Since the pH changes throughout an acid-base titration, you can plot pH vs. amount of "known" added. From this titration graph, you can calculate the Ka, which is the dissociation constant for the acid. The pKa is the negative logarithm of the Ka and allows you to express the Ka more conveniently than the Ka, which is often very small.

• Titration is a procedure that determines the concentration of a liquid, typically an acid or base.
• Since the pH changes throughout an acid-base titration, you can plot pH vs. amount of "known" added.

Plot your titration data, using either graph paper or Excel. The pH should be the y-axis, and the titrant (the reactant of known concentration) should be on the x-axis. If you are plotting by hand, try to be as accurate as possible. You should connect the dots to get an S-curve rather than creating a best-fit line.

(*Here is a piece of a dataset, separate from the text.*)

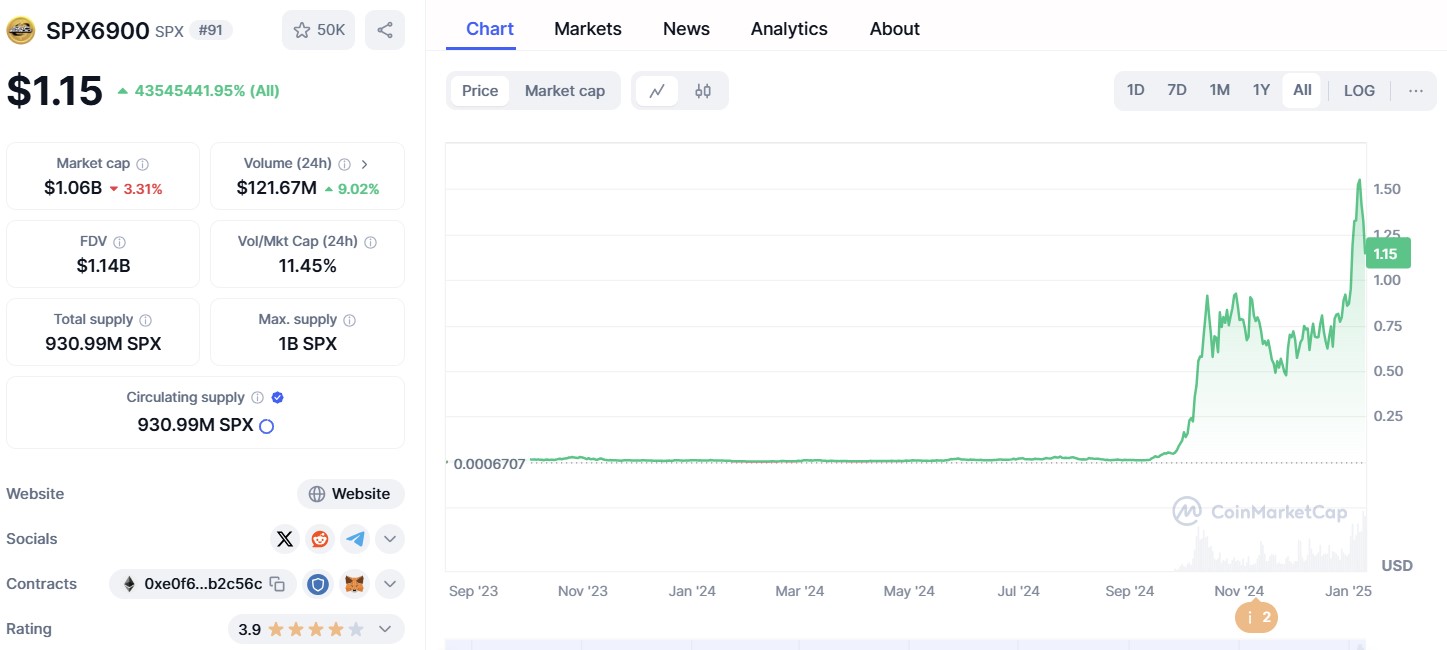Expand the Socials dropdown chevron
Viewport: 1447px width, 650px height.
(x=390, y=539)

Find the equivalence point, the pH at which the number of reacting molecules of acid and base were exactly equivalent. You probably used a colour indicator during your titration and already have this information. The equivalence point is also the steepest part of your titration curve.

Assign the pKa as the pH value halfway to the equivalence point. You can mathematically justify this because at this half-equivalence point, the concentrations of protonated and deprotonated unknown are equivalent to each other. The equilibrium expression for the unknown would be Ka = [unknown-][H3O+]/[Hunknown], and since the Hunknown concentration is equal to unknown-, this can be rewritten as Ka = [H3O+]. Take the logarithm of both sides, and multiply both sides by -1, and the equation becomes pKa = pH.

• Find the equivalence point, the pH at which the number of reacting molecules of acid and base were exactly equivalent.
• You can mathematically justify this because at this half-equivalence point, the concentrations of protonated and deprotonated unknown are equivalent to each other.